--- Data extract ---
# # # #
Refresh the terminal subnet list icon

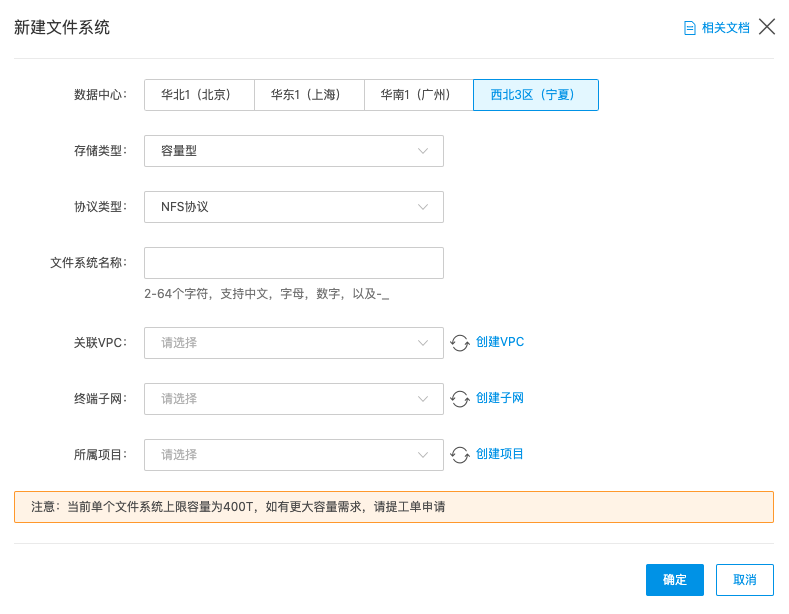click(460, 399)
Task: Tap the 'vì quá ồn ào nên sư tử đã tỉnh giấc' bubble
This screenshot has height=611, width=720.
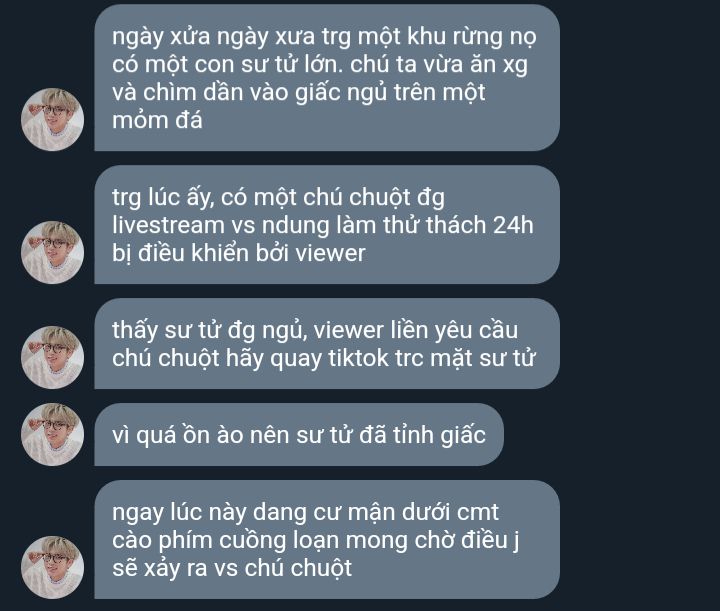Action: (x=299, y=435)
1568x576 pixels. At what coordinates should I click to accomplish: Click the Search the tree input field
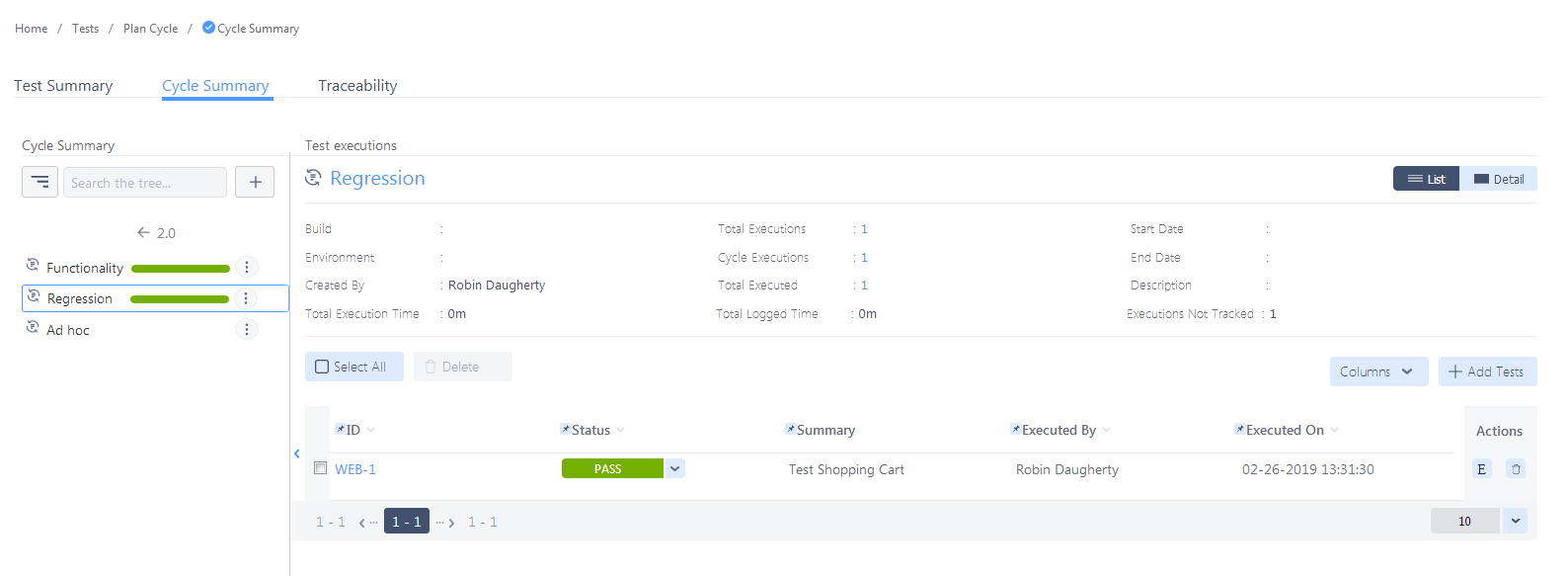[144, 183]
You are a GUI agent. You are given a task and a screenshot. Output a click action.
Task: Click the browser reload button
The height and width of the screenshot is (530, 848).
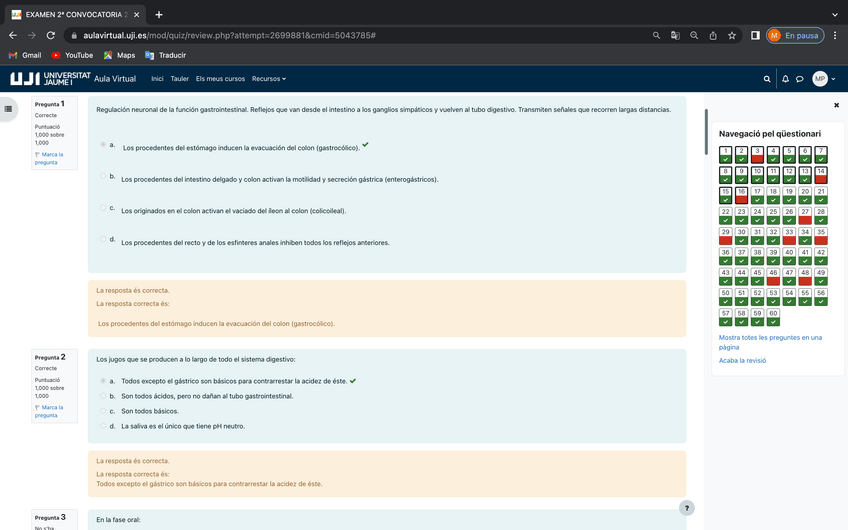point(50,35)
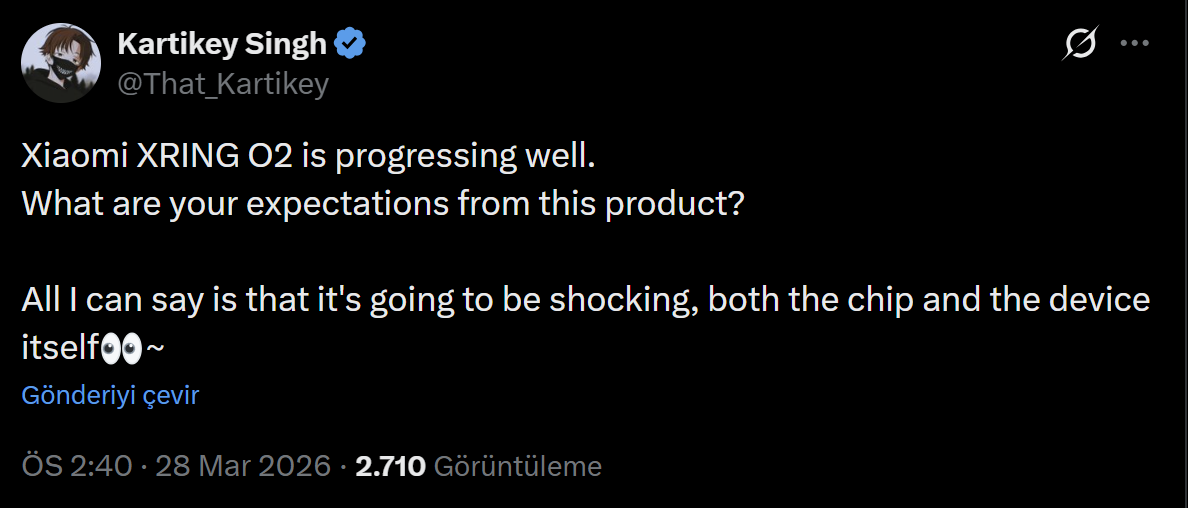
# # # #
--- Task requirements ---
Output each entry verbatim; none of the pictures should be included.

--- Answer space ---
Refresh the terminal subnet list icon

click(460, 399)
Task: Tap the 'vì quá ồn ào nên sư tử đã tỉnh giấc' bubble
This screenshot has height=611, width=720.
Action: (x=299, y=435)
1568x576 pixels. At what coordinates should I click to accomplish: Click the Search the tree input field
[144, 183]
You are a GUI agent. You are given a task and a screenshot. Output a click action.
Task: Click the browser reload button
The height and width of the screenshot is (530, 848).
point(50,35)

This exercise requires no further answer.